As we close the book on the silver anniversary of CNBC, the company's digital arm is looking ahead to the next 25 years and the trends, challenges and innovations that will define that era.
The following are companies best positioned to capitalize on these waves. Some may look familiar, while others will be a total surprise. However, they all have one or more of the following characteristics: a deep moat, an energetic leader, steady and growing cash flows, and multiple revenue streams. No need to look up their quotes everyday, just stash these away and open in 2039.
1. Facebook (FB)—The crowd long-term favorite, Mark Zuckerberg's social network has all the attributes listed above. No other company will dominate the way we communicate in the future, as well as entertain and inform ourselves. Twenty-five years from now its 2014 acquisition of Oculus Rift, a 3-D virtual reality headset maker, will look prescient or just downright crazy. Mike Murphy of "Fast Money " thinks it will be our first ever trillion-dollar company.
2. Alibaba (BABA)—With a market value north of $250 billion, the Chinese online retail giant does not have the law of large numbers on its side. But don't tell that to its charismatic leader Jack Ma. The 50 year old has said he wants the company, founded in 1999, to last 102 years so it can "span three centuries." The only company on this list without any exposure to the U.S. will change that soon with the rollout of its "AliExpress" brand.
3. Google (GOOG)—Any long-term portfolio would be incomplete without a position in this do-it-all tech giant. While most of this company's revenues came from search advertising during the previous decade, the next 25 years for Google will not be so easily defined. From a cure for autism to self-driving cars, it will be fun seeing which one of Larry Page's moonshots hits pay dirt first.
4. Apple (AAPL)—Don't worry, there's plenty left for Tim Cook to conquer. The Apple Watch—set for release early 2015—will be the company's first foray into the ubiquitous "Internet of Things." Look for the TV and car to follow suit. And don't forget about the income part of the total return equation. A record-breaking cash hoard means healthy payouts for years to come.

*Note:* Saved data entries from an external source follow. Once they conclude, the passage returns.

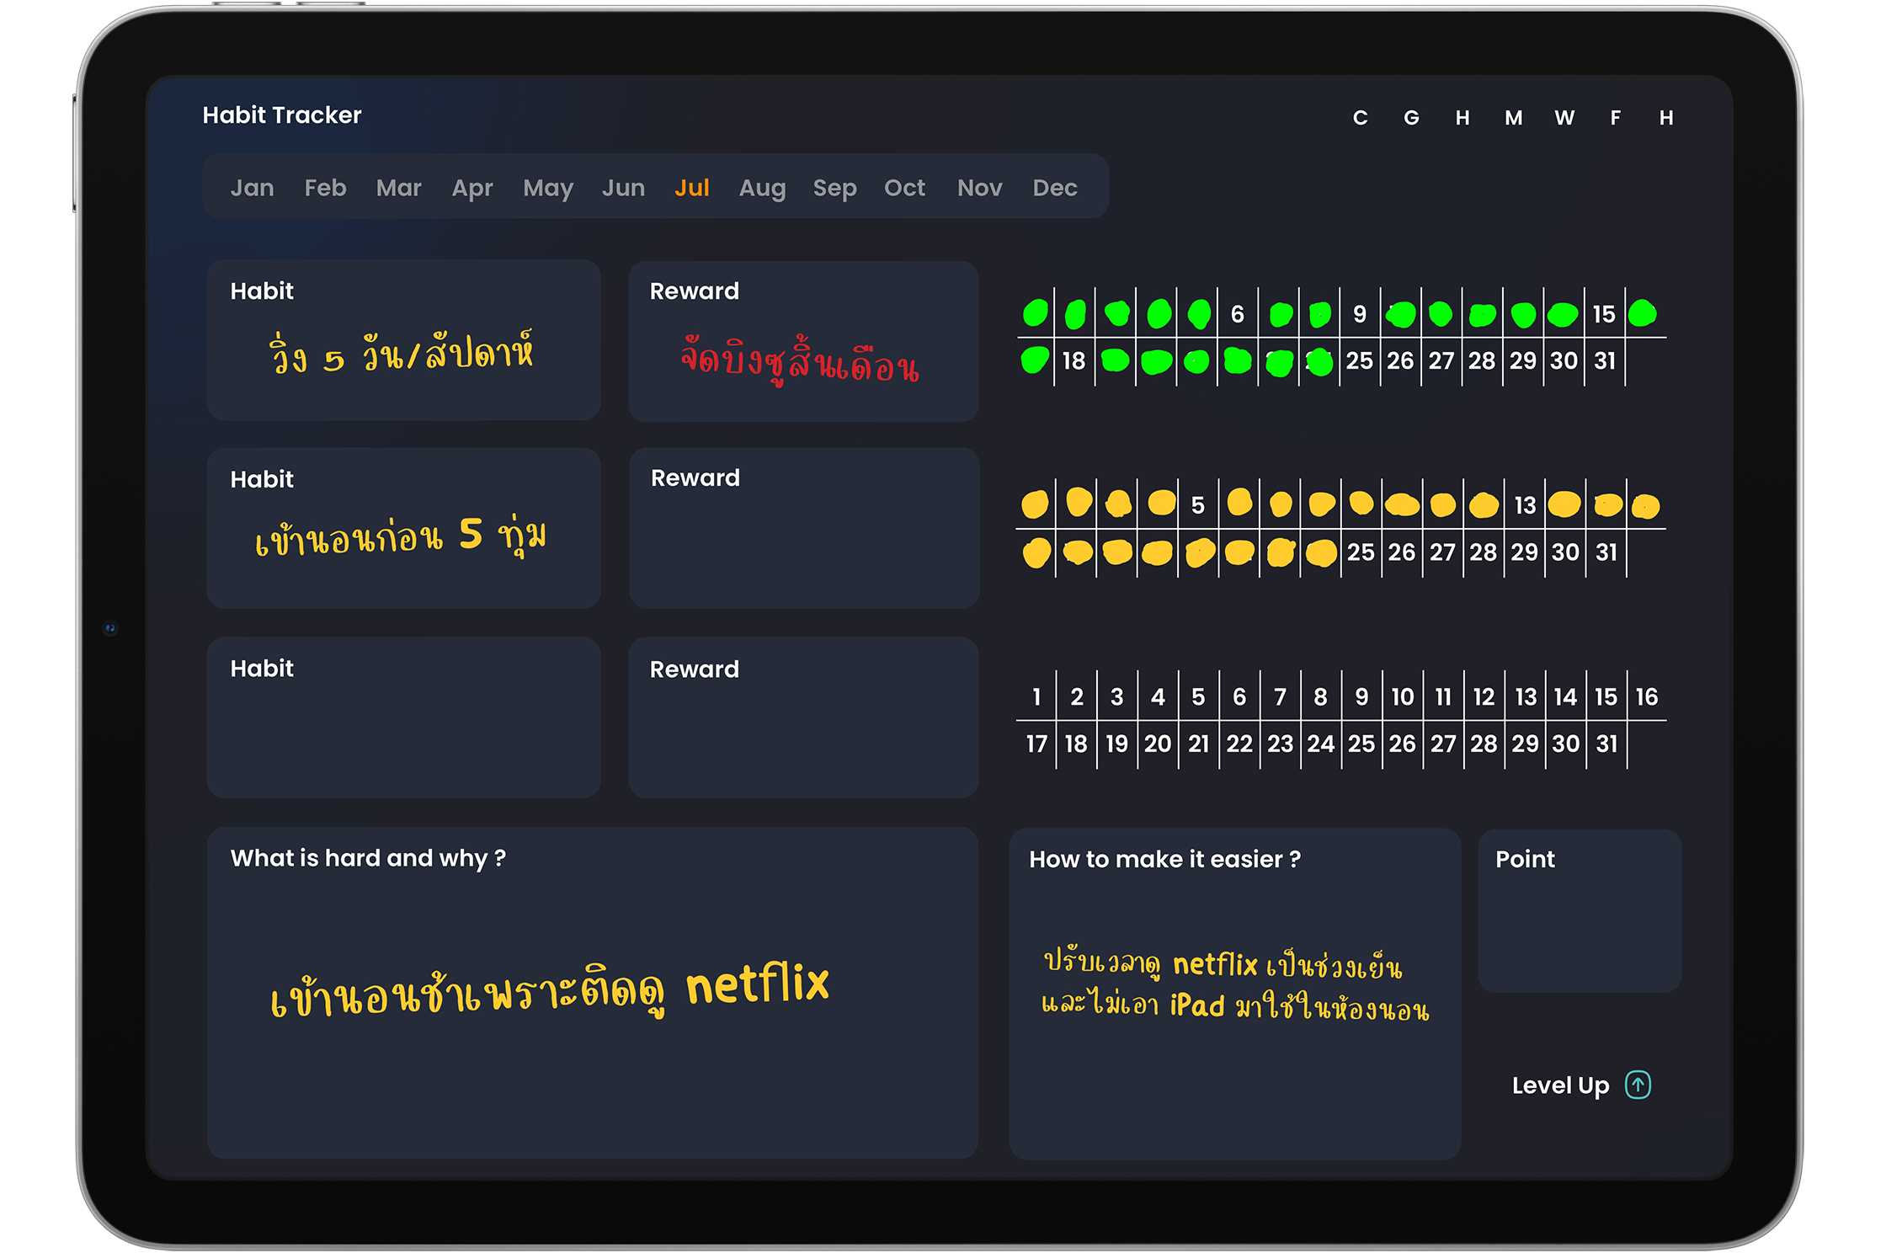1886x1253 pixels.
Task: Click the W shortcut in top navigation
Action: point(1564,118)
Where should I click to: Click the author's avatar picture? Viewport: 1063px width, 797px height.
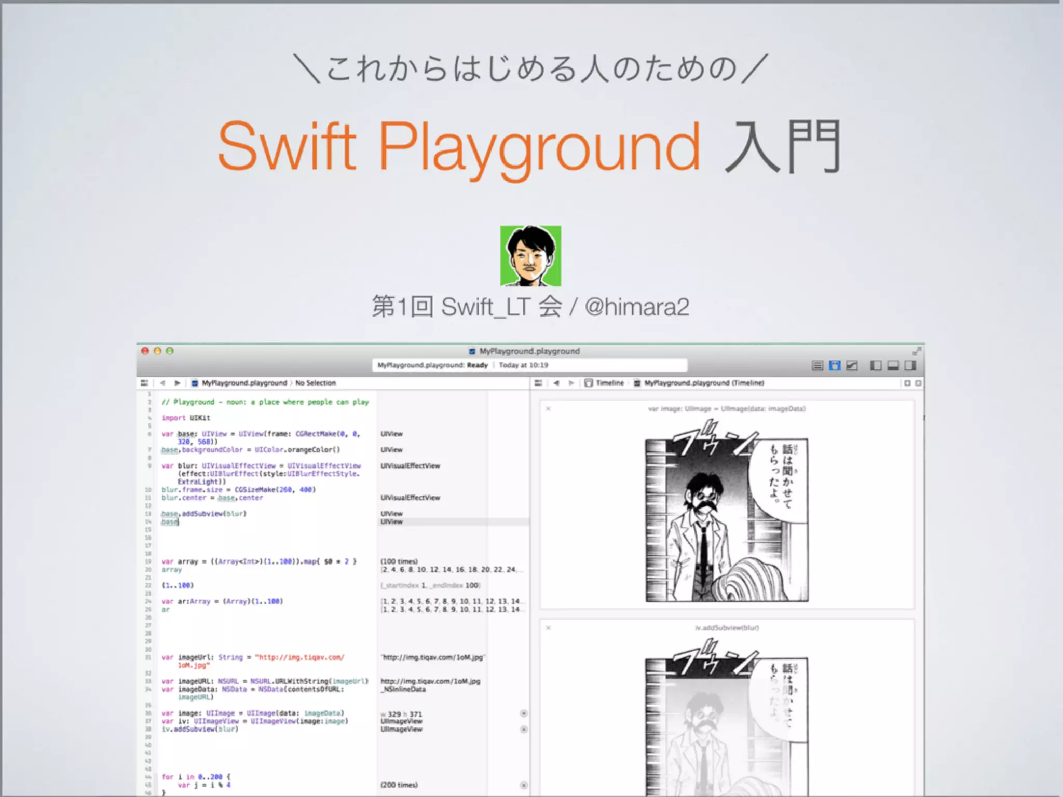pyautogui.click(x=530, y=256)
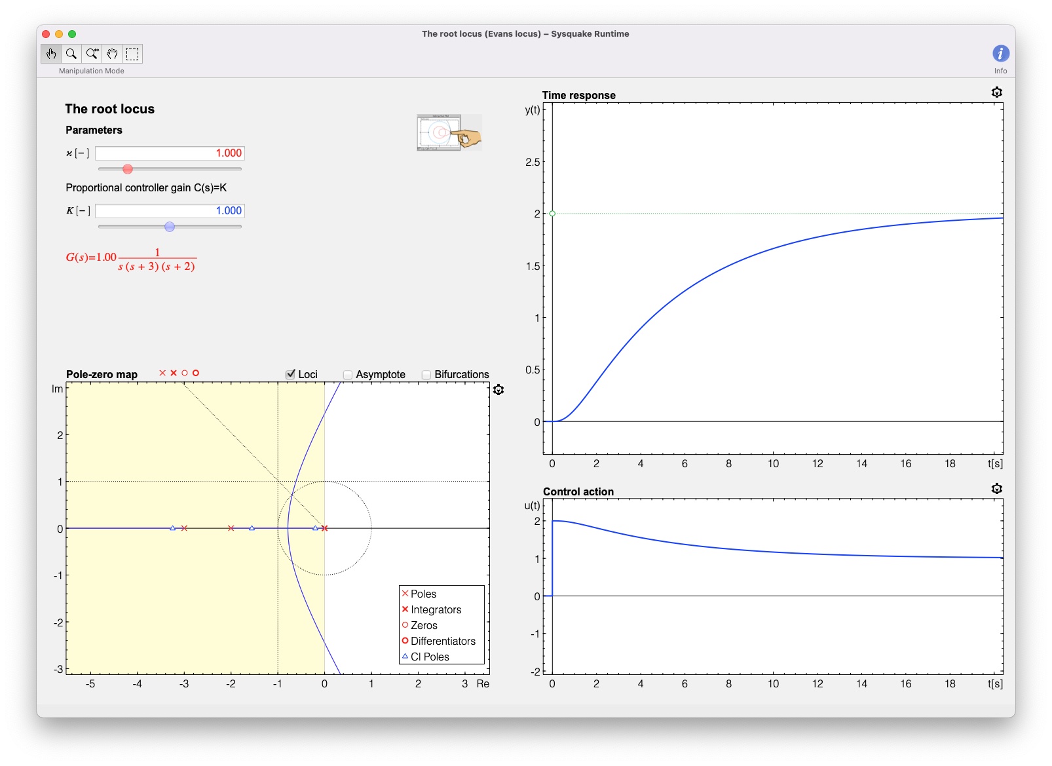Click the ϰ parameter value field
Screen dimensions: 1052x766
coord(169,153)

5. Tesla (TSLA)—This list wouldn't be complete without at least one of Elon Musk's ventures. Bottom-basement gas prices have diminished Tesla's environmental appeal. Now it's a bet on convenience and quality. Imagine a nonstop drive from Boston to D.C. where you don't even touch the wheel? We're not that far away.
6. Nike (NKE)—Phil Knight's shoe company stands to benefit from the explosion of the middle class in emerging markets like China and Mexico. "Nike's brand investment, innovation levels and extensive global distribution network should allow further market share growth, often at the expensive of local competitors," Goldman Sachs said in a recent note.
7. Edwards Lifesciences (EW)—The world's largest manufacturer of heart valves will benefit from an aging, active U.S. population. And just wait until the emerging China middle class discovers red meat.
8. Carnival Corp. (CCL)—The world's largest cruise company just commissioned four new ships to be built in less than 18 months. The company can't build boats fast enough to keep up with those retiring baby boomers.
9. Align Technology (ALGN)—Talk about a competitive moat. Align has 80 percent of the invisible braces market. The dental equipment market in emerging countries should grow by double digits annually over the next decade, according to Goldman Sachs.
10. Veolia (VE)— "Futures Now " contributor Scott Nations gives us our last name on the list, a provider of clean water and desalinization techniques. "Water is the main constraint to growth," said Nations. "Veolia is going to be selling the most precious commodity in the world to the people who need it most."